"Votar amanhã é como votar na pandemia": Presidente faz último apelo ao voto nas eleições presidenciais
Decisão deste domingo vai determinar o sucessor de Marcelo Rebelo de Sousa.
Um voto em contexto de calamidade, como há cinco anos durante a pandemia — foi desta forma que Marcelo Rebelo de Sousa enquadrou o ato eleitoral deste domingo, para escolher o seu sucessor no Palácio de Belém.
"Votar amanhã é como votar na pandemia", frisou o Presidente da República na mensagem transmitida a partir do Palácio de Belém. Relembrando o exemplo do ato eleitoral de 2021, realizado durante o estado de emergência e em contexto de Covid-19, o chefe de Estado exaltou o valor do direito de voto, como forma de "vencer a calamidade e refazer o nosso futuro".
"Votar amanhã chama-se liberdade, chama-se democracia, chama-se Portugal", frisou.
Relembrando a situação de mau tempo que o país agora atravessa, Marcelo traçou o paralelismo das dificuldaes, e agradeceu o esforço solidário de milhares de pessoas. "A todos vós, e a todos os que têm dado o que podem e não podem, agradeço a resistência, a coragem e a determinaçao de não desistir", disse.
O Presidente da República falou também em particular para "os que viram florestas vergarem, os que sofreram e sofrem cheias imprevisíveis, os que desanimaram, tiveram medo", referindo que neste universo estão cidadãos residentes "em cidades, vilas, aldeias, lugares, casas perdidas na serra".
Neste contexto em que foi declarada situação de calamidade em 68 municípios, Marcelo Rebelo de Sousa realçou que no passado domingo já muitos eleitores votaram, "e também nas áreas devastadas", no voto antecipado.
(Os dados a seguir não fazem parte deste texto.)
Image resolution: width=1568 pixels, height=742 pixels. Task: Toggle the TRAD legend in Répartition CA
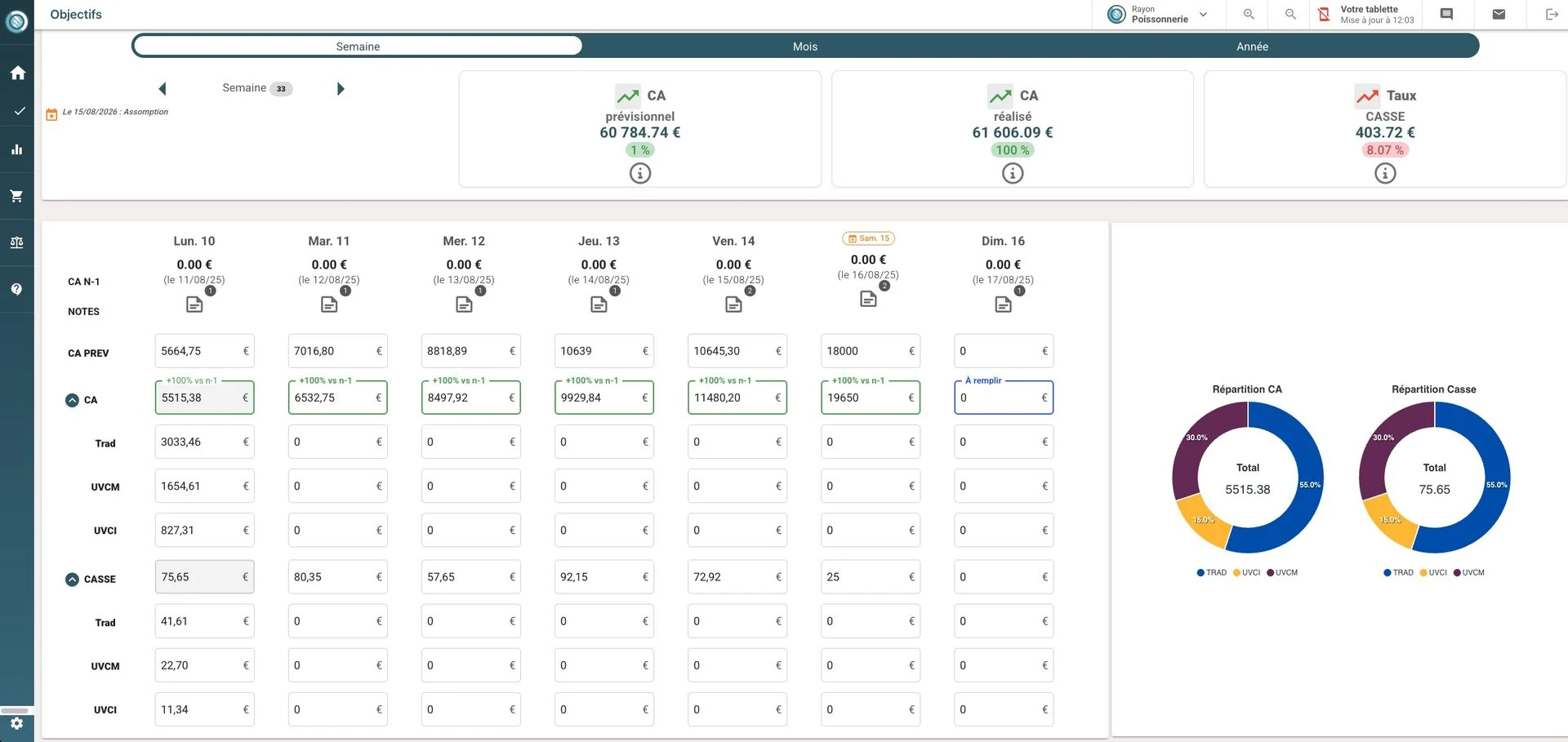click(x=1212, y=572)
Por outro lado, recordou que há cinco anos as eleições presidenciais – em que foi reeleito – se realizaram em contexto de pandemia de Covid-19 e de estado de emergência, "em todo o país, sem vacinas, com hospitais a transbordarem, com mortes a subirem, com contágios a elevarem-se".
"Somos assim há 900 anos, e por isso somos das pátrias, das nações mais antigas da Europa e do mundo. Nascemos para resistirmos e resistirmos até vencermos. Somos um país de lutadores. Votar amanhã é como votar na pandemia, em estado de emergência, ou agora quatro dias depois da tragédia", argumentou, em seguida.
Marcelo Rebelo de Sousa, que vai cessar funções em 9 de março, anunciou em dezembro que receberá na segunda-feira o seu sucessor para um almoço no Palácio de Belém "para lhe passar a pasta da transição".
Enquanto chefe de Estado, fez dez mensagens em véspera de eleições autárquicas, legislativas, europeias, e agora também, pela primeira vez, em véspera de presidenciais.
Catorze pessoas morreram na sequência das sucessivas tempestades que têm passado por Portugal, cujos efeitos levaram ao adiamento das eleições presidenciais por uma semana em três municípios e noutras freguesias.